Record extracts:
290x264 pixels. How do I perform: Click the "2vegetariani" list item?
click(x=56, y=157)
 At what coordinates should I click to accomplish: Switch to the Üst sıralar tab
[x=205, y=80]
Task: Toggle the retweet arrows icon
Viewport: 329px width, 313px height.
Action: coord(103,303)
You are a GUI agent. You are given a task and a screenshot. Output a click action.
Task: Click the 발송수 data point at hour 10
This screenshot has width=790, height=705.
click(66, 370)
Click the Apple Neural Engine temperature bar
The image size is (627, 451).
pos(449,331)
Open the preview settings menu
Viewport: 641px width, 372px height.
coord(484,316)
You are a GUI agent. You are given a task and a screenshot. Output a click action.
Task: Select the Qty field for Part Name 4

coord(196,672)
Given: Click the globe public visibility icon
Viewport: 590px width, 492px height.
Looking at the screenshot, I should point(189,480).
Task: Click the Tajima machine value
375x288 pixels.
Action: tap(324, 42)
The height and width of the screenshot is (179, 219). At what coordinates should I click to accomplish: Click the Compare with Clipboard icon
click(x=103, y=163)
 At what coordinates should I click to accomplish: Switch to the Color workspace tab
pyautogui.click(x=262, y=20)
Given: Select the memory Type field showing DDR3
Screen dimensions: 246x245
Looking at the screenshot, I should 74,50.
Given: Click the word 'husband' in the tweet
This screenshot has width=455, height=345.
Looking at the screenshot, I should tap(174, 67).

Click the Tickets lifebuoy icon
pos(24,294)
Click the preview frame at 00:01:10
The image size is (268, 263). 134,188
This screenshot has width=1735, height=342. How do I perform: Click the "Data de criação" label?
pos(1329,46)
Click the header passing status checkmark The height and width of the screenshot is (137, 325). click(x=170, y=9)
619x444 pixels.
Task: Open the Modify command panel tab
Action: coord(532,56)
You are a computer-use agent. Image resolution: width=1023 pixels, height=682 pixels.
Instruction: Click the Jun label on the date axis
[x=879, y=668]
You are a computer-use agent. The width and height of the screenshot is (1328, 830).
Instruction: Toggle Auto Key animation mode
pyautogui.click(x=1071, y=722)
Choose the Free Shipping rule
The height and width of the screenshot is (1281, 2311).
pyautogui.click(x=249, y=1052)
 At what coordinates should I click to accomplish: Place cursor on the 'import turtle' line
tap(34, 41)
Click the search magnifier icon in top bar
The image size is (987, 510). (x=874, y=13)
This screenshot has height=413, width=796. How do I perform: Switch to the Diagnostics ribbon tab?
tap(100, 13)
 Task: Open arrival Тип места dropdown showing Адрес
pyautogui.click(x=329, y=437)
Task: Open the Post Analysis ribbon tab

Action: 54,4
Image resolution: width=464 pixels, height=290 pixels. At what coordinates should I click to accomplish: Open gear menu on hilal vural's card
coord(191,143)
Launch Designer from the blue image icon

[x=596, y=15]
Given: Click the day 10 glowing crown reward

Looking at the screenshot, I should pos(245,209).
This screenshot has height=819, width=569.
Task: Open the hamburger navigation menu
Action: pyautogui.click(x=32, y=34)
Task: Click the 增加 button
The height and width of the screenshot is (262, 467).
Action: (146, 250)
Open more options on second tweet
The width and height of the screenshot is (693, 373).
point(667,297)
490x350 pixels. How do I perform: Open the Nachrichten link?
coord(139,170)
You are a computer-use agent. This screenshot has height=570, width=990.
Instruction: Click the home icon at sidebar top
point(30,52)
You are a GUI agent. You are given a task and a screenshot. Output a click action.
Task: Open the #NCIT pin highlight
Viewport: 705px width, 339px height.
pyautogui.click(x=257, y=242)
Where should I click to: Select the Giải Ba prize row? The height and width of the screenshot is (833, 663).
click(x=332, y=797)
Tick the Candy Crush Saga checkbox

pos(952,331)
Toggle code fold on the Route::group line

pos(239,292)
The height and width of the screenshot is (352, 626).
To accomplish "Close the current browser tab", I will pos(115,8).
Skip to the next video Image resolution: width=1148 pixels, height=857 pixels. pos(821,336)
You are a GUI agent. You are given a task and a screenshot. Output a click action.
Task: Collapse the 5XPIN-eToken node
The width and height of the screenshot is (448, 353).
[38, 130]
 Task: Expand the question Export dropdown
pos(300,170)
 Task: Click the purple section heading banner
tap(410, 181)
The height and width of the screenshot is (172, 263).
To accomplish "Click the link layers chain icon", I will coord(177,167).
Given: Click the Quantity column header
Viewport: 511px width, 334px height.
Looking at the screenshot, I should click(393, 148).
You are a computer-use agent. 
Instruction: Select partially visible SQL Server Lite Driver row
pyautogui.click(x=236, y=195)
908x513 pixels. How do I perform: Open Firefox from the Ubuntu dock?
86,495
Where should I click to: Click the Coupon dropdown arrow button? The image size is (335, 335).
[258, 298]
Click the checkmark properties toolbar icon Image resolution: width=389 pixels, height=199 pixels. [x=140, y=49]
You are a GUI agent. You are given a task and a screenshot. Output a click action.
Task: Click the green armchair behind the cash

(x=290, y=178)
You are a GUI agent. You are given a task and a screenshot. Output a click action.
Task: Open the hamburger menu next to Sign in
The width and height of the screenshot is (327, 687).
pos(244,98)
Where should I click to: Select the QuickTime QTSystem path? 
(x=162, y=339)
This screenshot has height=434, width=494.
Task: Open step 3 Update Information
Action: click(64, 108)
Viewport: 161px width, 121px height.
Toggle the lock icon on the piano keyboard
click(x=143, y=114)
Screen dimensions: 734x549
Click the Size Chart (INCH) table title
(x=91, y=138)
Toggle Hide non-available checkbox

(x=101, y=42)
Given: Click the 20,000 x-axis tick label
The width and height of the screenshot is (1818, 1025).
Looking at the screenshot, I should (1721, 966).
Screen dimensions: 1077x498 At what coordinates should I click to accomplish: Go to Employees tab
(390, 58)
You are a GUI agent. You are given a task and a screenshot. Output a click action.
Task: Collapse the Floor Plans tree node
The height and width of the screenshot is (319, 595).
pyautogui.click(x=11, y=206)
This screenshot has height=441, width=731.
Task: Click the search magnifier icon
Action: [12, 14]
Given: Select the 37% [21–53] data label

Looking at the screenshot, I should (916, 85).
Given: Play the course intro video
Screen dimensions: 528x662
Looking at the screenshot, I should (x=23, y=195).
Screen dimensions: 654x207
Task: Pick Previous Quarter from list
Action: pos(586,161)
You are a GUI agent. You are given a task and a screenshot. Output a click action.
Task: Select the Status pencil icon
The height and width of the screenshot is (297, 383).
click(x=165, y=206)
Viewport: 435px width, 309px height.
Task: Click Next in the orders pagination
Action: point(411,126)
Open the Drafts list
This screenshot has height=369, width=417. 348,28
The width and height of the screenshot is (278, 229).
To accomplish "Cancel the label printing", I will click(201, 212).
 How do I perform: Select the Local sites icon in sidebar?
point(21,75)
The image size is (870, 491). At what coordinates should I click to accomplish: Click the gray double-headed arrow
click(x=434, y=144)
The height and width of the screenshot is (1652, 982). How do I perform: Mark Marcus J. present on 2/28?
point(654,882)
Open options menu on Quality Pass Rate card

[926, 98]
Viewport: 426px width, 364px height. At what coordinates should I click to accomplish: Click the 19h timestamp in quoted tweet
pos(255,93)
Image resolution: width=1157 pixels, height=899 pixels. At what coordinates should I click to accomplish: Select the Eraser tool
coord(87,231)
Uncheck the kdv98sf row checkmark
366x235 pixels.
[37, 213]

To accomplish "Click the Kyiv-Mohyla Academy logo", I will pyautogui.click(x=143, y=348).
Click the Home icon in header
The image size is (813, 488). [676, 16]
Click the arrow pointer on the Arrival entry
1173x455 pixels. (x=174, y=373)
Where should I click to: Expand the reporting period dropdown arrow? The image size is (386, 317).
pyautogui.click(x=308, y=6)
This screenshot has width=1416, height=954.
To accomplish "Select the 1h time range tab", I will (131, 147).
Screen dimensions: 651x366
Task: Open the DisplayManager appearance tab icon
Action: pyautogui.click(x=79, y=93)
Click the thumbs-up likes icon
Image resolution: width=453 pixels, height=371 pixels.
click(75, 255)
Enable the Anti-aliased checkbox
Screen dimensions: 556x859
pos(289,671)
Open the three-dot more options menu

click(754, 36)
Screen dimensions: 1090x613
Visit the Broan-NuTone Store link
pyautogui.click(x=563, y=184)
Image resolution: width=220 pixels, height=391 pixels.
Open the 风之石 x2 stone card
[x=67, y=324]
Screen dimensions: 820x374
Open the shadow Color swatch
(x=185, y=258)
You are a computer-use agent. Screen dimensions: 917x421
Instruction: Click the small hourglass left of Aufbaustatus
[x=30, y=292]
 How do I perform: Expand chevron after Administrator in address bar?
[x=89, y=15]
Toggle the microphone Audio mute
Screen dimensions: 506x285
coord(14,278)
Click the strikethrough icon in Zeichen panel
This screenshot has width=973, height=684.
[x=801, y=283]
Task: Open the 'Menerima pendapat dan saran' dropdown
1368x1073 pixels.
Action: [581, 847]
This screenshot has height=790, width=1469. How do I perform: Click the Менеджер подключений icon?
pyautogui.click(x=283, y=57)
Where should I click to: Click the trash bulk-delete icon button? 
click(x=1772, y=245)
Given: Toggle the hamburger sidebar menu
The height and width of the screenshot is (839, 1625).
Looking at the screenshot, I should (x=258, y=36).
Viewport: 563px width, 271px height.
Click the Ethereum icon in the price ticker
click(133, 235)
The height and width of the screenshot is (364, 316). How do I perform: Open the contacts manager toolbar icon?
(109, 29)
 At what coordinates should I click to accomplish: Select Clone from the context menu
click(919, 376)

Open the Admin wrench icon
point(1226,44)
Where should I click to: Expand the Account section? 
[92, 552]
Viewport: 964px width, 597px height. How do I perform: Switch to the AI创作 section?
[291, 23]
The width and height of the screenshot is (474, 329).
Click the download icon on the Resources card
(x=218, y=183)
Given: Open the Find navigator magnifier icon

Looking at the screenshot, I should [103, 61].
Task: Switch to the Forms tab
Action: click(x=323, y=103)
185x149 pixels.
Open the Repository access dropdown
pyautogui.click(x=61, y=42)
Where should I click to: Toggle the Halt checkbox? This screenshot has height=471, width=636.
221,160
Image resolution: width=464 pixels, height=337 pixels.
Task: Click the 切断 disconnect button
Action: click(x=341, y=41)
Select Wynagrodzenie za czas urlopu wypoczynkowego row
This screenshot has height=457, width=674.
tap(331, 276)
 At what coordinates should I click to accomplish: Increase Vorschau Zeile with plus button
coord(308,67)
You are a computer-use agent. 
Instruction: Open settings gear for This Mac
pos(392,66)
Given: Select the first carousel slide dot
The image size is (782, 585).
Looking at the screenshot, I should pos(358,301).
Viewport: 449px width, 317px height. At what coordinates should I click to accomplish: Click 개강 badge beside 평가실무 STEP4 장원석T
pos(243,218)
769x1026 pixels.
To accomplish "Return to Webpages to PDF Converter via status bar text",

Given exercise: Copy out the data lines from the one containing "Given: Click the 20,000 x-axis tick label" through the one containing "point(21,75)", inclusive, with nothing altered.

Completed exercise:
Given: Click the 20,000 x-axis tick label
The width and height of the screenshot is (1818, 1025).
Looking at the screenshot, I should (1721, 966).
Screen dimensions: 1077x498 At what coordinates should I click to accomplish: Go to Employees tab
(390, 58)
You are a GUI agent. You are given a task and a screenshot. Output a click action.
Task: Collapse the Floor Plans tree node
The height and width of the screenshot is (319, 595).
pyautogui.click(x=11, y=206)
This screenshot has height=441, width=731.
Task: Click the search magnifier icon
Action: [12, 14]
Given: Select the 37% [21–53] data label

Looking at the screenshot, I should (916, 85).
Given: Play the course intro video
Screen dimensions: 528x662
Looking at the screenshot, I should (x=23, y=195).
Screen dimensions: 654x207
Task: Pick Previous Quarter from list
Action: pos(586,161)
You are a GUI agent. You are given a task and a screenshot. Output a click action.
Task: Select the Status pencil icon
The height and width of the screenshot is (297, 383).
click(x=165, y=206)
Viewport: 435px width, 309px height.
Task: Click Next in the orders pagination
Action: point(411,126)
Open the Drafts list
This screenshot has height=369, width=417. 348,28
The width and height of the screenshot is (278, 229).
To accomplish "Cancel the label printing", I will click(201, 212).
 How do I perform: Select the Local sites icon in sidebar?
point(21,75)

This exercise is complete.